To the Editor:
Re “Not Everyone Should Be in Therapy,” by Harvey Lieberman (Opinion guest essay, July 10):
As a therapist working in community behavioral mental health, I found myself agreeing with much of Dr. Lieberman’s essay, particularly his observation that “unhappiness is often not a disorder, but a structural condition.” Nearly all of my clients fit that description: They are grieving, isolated, financially strained or disconnected from community.
Where I part ways with Dr. Lieberman is his conclusion that “when distress is shaped primarily by situational difficulties or the absence of community, therapy may not be the best fit.” Later, he writes that “part of the confusion lies in what therapy reliably provides.”
I agree that therapy cannot create affordable housing, repair fractured families or replace meaningful friendships, yet it does not promise any of those things. What it can do is provide the very structural conditions under which happiness is able to re-emerge.
In my work, I am not simply trying to give clients tools to alleviate distress. I am trying to create those structural conditions, if only for an hour. Sometimes that hour is the only place a client remembers how to laugh or reconnect with a sense of self that has been buried beneath grief, loneliness or instability.
If unhappiness is often structural, perhaps a consistent, caring relationship is itself one of the structures people need. The relationship may be intentionally created, but that does not make the care any less genuine.
Samantha Shapiro
Philadelphia
To the Editor:
I agree that therapy cannot replace friendship, community or better life circumstances, but Harvey Lieberman’s essay creates the perception of a false choice. For many people, therapy is what helps them build those relationships and make beneficial changes. Many don’t have trusted friends or healthy families to turn to, and a skilled therapist offers far more than “a listener.”
Many of us carry trauma or unresolved emotional wounds that shape how we respond to life’s circumstances. Therapy can help people recognize and heal those patterns so they don’t keep repeating them. In a society in which many still avoid therapy because of stigma or self-doubt, this essay risks discouraging those who need it most. Therapy should complement community, not compete with it.
Frederick Smith
Captain Cook, Hawaii
To the Editor:
As a psychotherapist with 45 years of experience, I applaud Harvey Lieberman’s essay.

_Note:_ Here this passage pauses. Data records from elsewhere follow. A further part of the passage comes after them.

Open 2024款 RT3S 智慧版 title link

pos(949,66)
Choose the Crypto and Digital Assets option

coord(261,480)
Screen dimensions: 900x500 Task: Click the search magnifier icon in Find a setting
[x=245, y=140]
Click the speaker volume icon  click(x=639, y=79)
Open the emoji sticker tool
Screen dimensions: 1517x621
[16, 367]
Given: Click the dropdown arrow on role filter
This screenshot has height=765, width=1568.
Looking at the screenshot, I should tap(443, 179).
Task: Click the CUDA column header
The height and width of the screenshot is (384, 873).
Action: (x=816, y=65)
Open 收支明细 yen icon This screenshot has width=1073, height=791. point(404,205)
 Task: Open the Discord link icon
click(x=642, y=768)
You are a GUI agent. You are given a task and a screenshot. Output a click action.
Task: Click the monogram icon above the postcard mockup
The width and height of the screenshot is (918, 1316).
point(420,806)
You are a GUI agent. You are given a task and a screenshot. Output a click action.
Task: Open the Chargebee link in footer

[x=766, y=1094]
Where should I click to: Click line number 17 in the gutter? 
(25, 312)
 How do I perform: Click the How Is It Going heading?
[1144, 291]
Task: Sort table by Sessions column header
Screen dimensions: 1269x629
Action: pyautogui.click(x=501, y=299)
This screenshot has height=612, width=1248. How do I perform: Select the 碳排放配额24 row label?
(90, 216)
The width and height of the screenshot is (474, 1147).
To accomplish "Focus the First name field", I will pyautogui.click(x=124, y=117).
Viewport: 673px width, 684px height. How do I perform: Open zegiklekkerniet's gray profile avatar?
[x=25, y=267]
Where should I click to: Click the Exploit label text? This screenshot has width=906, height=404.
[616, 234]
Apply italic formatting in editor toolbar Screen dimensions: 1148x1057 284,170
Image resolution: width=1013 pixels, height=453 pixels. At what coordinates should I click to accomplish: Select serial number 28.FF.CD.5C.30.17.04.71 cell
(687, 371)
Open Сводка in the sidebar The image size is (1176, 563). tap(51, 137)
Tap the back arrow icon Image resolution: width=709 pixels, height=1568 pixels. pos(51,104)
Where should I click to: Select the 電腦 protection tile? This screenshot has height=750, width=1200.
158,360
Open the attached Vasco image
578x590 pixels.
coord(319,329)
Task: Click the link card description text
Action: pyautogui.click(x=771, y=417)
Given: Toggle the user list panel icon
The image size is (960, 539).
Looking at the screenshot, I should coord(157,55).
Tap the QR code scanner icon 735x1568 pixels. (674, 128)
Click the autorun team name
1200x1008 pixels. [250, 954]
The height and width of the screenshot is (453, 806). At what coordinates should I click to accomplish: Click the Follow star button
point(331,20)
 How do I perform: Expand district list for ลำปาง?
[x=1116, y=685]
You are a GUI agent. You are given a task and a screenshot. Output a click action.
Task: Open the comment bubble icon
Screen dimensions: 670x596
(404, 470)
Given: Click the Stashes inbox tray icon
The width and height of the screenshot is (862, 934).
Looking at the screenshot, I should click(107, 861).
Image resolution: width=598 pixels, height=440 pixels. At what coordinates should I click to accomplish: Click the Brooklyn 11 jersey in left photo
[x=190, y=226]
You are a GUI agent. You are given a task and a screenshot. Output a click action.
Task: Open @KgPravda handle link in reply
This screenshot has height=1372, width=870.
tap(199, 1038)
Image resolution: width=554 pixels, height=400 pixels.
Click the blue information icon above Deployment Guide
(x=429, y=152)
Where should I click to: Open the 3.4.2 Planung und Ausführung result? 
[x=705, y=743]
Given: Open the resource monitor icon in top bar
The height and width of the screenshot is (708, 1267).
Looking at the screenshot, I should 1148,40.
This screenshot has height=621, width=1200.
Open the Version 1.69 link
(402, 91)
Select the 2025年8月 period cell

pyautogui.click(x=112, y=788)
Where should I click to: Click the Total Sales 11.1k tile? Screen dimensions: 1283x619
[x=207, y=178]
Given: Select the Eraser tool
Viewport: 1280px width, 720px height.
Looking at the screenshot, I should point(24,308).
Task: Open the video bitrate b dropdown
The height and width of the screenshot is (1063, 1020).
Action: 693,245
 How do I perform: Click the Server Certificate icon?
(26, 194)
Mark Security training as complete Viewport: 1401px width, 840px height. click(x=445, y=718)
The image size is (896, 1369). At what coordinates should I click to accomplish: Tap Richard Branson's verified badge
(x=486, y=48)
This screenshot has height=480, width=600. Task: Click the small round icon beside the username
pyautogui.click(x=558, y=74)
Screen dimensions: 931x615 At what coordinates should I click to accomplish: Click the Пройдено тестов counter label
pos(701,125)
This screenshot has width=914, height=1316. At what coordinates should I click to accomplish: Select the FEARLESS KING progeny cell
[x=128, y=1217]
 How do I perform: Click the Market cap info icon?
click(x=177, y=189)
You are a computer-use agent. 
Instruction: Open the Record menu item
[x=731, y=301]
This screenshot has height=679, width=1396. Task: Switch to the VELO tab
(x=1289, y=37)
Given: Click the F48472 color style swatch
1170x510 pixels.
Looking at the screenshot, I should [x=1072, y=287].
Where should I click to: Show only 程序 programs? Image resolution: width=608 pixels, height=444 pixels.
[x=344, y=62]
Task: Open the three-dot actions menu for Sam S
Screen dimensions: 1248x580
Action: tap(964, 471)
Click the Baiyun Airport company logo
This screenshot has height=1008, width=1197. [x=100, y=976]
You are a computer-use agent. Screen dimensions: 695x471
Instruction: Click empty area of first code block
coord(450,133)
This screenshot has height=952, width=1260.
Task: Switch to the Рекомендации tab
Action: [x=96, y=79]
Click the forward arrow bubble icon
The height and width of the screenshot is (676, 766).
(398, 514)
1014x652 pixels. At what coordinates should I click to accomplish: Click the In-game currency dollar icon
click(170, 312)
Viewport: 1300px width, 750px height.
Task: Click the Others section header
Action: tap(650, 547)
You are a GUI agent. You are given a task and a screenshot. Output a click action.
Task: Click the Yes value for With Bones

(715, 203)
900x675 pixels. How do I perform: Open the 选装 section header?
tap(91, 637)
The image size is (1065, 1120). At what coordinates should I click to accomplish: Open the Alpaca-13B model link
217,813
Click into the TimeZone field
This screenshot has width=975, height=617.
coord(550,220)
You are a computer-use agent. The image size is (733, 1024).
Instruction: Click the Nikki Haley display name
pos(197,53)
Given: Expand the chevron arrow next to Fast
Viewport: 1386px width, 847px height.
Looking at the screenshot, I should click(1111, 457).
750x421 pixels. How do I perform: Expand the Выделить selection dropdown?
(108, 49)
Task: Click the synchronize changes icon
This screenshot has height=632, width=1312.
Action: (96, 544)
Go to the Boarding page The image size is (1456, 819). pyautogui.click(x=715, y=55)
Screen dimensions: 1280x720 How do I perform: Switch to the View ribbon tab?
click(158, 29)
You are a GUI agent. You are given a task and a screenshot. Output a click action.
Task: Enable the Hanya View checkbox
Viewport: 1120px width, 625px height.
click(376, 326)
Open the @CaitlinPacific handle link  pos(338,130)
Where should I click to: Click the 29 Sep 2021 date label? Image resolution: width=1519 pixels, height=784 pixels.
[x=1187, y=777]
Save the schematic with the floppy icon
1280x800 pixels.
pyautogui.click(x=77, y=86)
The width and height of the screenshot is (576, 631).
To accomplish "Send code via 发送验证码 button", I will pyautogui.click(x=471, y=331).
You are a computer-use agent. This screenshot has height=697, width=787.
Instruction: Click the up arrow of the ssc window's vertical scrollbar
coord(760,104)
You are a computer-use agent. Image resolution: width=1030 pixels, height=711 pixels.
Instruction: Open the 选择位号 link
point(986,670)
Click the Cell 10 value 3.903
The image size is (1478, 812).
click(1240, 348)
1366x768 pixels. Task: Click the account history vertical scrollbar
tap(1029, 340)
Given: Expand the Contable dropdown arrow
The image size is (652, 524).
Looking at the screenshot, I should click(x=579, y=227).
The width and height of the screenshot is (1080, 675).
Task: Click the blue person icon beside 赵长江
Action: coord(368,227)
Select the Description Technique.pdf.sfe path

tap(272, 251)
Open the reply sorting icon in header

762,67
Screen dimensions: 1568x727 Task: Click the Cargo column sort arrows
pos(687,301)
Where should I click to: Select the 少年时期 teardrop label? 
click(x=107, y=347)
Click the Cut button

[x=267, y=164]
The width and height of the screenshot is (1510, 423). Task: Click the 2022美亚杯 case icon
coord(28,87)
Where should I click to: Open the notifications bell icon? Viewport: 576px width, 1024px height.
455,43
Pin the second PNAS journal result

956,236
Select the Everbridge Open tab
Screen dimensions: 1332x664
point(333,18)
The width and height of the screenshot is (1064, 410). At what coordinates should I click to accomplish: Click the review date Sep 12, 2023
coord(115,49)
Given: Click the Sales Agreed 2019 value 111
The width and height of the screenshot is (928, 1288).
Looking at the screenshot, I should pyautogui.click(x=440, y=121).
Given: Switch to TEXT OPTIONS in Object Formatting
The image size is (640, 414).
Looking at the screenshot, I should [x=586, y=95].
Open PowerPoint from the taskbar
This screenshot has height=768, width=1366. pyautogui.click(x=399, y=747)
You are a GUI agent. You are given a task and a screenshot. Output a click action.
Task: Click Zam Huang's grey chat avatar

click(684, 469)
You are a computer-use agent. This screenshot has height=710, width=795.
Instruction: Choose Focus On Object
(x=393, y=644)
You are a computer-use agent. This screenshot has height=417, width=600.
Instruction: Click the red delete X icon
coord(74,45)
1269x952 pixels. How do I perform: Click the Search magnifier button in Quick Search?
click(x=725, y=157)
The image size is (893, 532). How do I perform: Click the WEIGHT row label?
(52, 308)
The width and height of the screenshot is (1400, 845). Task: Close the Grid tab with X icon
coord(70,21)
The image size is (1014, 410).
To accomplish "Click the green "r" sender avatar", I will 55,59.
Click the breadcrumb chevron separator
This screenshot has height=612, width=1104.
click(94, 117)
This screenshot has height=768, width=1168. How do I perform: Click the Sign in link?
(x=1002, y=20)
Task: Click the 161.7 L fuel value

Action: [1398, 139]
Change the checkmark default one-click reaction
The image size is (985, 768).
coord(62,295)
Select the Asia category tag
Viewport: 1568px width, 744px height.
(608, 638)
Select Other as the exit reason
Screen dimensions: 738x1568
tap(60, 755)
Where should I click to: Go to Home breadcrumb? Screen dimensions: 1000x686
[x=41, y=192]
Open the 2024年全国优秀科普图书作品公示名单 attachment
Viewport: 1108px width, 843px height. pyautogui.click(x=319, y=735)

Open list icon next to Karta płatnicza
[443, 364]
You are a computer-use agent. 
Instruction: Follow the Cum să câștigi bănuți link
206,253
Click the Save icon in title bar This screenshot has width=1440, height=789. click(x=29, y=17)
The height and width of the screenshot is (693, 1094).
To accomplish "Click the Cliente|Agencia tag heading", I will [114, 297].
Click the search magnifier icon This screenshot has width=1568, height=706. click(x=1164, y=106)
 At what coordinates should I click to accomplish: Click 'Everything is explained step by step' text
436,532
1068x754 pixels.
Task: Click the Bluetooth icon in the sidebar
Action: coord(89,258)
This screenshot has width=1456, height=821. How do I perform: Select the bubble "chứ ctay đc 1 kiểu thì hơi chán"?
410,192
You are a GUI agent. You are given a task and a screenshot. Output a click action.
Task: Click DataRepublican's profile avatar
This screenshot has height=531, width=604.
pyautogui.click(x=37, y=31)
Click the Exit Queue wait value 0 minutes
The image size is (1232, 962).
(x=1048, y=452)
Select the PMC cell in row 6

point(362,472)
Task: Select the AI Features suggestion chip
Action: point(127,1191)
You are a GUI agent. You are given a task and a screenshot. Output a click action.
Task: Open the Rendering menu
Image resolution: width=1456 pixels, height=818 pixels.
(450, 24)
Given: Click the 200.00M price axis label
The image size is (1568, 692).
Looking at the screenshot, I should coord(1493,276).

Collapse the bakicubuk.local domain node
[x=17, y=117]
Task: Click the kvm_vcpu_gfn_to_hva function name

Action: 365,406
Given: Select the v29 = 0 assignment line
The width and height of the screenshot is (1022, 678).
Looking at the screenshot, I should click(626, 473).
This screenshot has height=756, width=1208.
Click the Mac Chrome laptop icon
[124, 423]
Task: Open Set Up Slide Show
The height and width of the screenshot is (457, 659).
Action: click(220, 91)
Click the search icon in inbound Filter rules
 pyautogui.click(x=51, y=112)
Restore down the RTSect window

I would add, however, a point that the essay did not touch on: the potential healing abilities of the relationship between a client and a therapist.
There is powerful work that goes on in effective psychotherapy that is attributable not only to the alliance between therapist and client but also to the connections and disruptions in that relationship that become a potent source for the client’s emotional development and maturation.
This all takes place alongside the conscious work of focusing on topical concerns as well as the addressing of unconscious patterns that a client is repeating out of past hurts that enables certain life struggles to perpetuate. A therapeutic relationship between client and therapist becomes an essential tool in itself.
Shelley Smithson
Elk Rapids, Mich.
To the Editor:
The problem Harvey Lieberman identifies in his essay tracks with the work of some of the 20th century’s most noted social psychologists, like Erich Fromm, and sociologists, like C. Wright Mills. Even Freud in his later works, like “Civilization and Its Discontents,” moved his focus from the unconscious and repression to their relationship to dominant social structures.
Mills’s notion, in particular, of the “sociological imagination,” defined as the ability to understand our personal troubles as public issues, perfectly captures Dr. Lieberman’s insight that “unhappiness is often not a disorder, but a structural condition.”
From screen addiction and depressive loneliness to impostor syndrome and defiance disorder in rebellious adolescents, it’s time we all start to think more critically about the social structures that are causing these feelings and behaviors rather than pathologize them.
Eric Weiner
New York
The writer is a professor of educational sociology at Montclair State University.